Tough but fair, that was what everybody said about Boxman, and Boxman really was his surname. He wouldn’t deliberately do you wrong. Everyone called him ‘Ivan Fedotovich’ to his face, as a mark of respect. Only Senka couldn’t tell if it was just a nickname that he’d got from his surname, or if it was because in olden times, so they said, all the constables in Moscow were called ‘boxmen’, because of the kiosks they used to stand in. Or maybe it was because he lived in the official police box on the edge of the Khitrovka market. Any time when he wasn’t pounding his beat, he sat at home in front of an open window, keeping a watch on the square, reading books and newspapers and drinking tea from his famous silver samovar with medallions that were worth a thousand roubles. And there weren’t any locks on the box. What would Boxman want locks for? In the first place, what good were they, when the place was surrounded by top-class lock-pickers and window-men? They could open any lock, easy as falling off a log. And in the second place, no one would go trying to filch anything from Boxman – not unless he was tired of living, that is.
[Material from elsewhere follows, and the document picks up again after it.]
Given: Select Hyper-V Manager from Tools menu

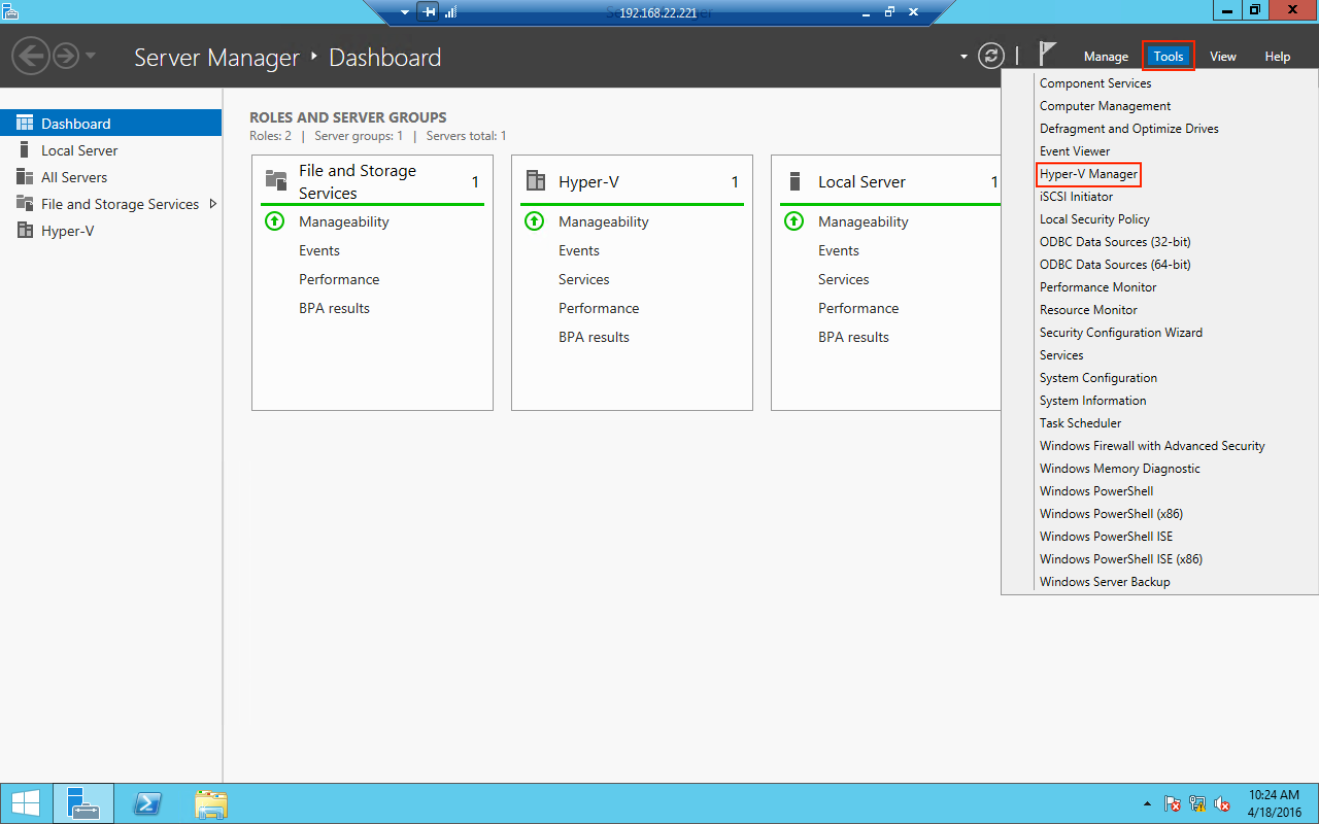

From his window the constable could hear everything and see everything, and what he couldn’t see or hear was whispered to him by his loyal informers. That was above board, it wasn’t forbidden by the Council, because Boxman was part of Khitrovka. If he’d lived by the written laws and not the laws of Khitrovka, they’d have knifed him ages back. No, when he took someone into the station, it was all done with the proper understanding: he had to do it, to show his bosse she was doing something. Only Boxman didn’t put anyone away very often – not unless he absolutely had to – mostly he taught people their lesson with his own hands, and they kowtowed to him and said thank you very much. In all the years he’d been there, only one pair of shysters had ever gone for him with a knife – escaped convicts, they were, not from Khitrovka. He beat the two of them to death with his massive great fists, and the police superintendent gave him a medal. Everyone respected him for it, and the Council gave him a gold watch for the inconvenience.
So once Senka had settled in a bit, it was clear enough that Khitrovka wasn’t such a terrible place. It was more cheerful there, and freer, and it goes without saying that he ate better. In winter, when it got cold, it would probably be tough, but then winter was still a long way off.